Aaron Fairfull with a massive 15kg Red Emperor he caught offshore of Bundaberg with Whiplash Fishing.

Bundy comes back to life

Shane Anderson with a 91cm Barramundi he caught at the MASA Humminbird competition last weekend.
Kahn Ashmore with a 57cm Flathead he caught in the Burnett River recently.


With the weather looking a bit average for offshore fishing over the weekend for the smaller boats, it may turn out to be ok for the larger boats. Be sure to always check the weather forecast before heading out though. We have had some good reports of red emperor, coral trout, and red throat emperor being caught in the previous week.


For the smaller boats that want to poke their nose out the front, there have been plenty of pelagic species such as tuna, queenfish, trevally, schoolie mackerel and spanish mackerel being caught right along our coastline from Burnett Heads to Elliott Heads. Casting surface lures like poppers and stick baits, also Flasha lures if you are wanting to go a bit deeper. For the bait fishermen, float out a lightly weighted pilchard.

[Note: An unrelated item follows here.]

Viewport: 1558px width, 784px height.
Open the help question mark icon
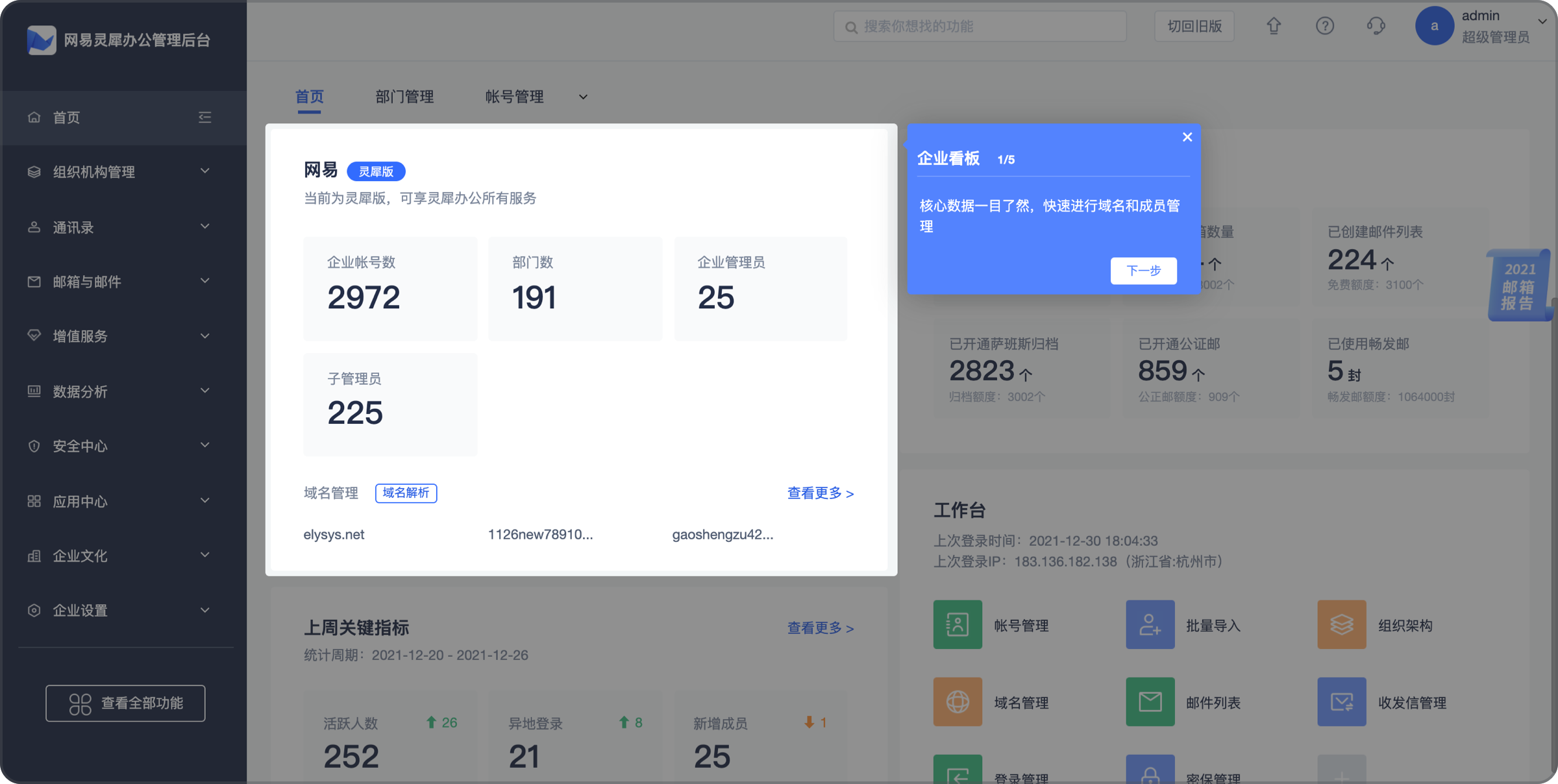pos(1324,26)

With the recent rain we have had over previous weeks, the Burnett River is firing. Mangrove jacks have been the most sought after fish. Using fresh mullet has been the pick of the baits. If you are wanting to try lure fishing, try using surface lures like MMD Splash Prawns, Zipn Ziggy’s and Rapala Fizzers. Reports have been coming in of good size grunter and bream being caught. Using Vibe Lures or 4” Curl Tail soft plastics have been the gun lure.


These two rivers keep producing the goods. Many reports of barramundi, mangrove jack, grunter, flathead, bream and whiting are all on the menu.  When targeting whiting, fresh bait or live bait is usually best. Pump your yabbies at low tide and fish the same area as the tide comes in over the flats. Before heading out for a fish, throw the crab pots in. There are some really decent size bucks being caught lately.


With the rain from previous weeks and a bit of cooler weather rolling in, the water temperature has started to drop at the lake. The barramundi are feeling more comfortable to come out of the deeper water and are feeding in the shallows. Having fished the Monduran Humminbird Classic over the weekend, the lake was on fire with over 100 barra being caught by 26 teams casting various lures like: Jackall Squirrels, Squidgy Slick Rigs, Hollow Bellies and Samaki Redics.  The most important thing I learnt from fishing in the competition over the two days and nights was to conserve energy.

Fishing mostly on bite times is very important, whether it be on the moon rise, tide changes or sun up, what-ever it might be to trigger bite time.  It might only last ten minutes, or it could last one hour, so make the most of it while it lasts.  Congratulations to MASA and all the sponsors for putting on a great competition. I thoroughly enjoyed it!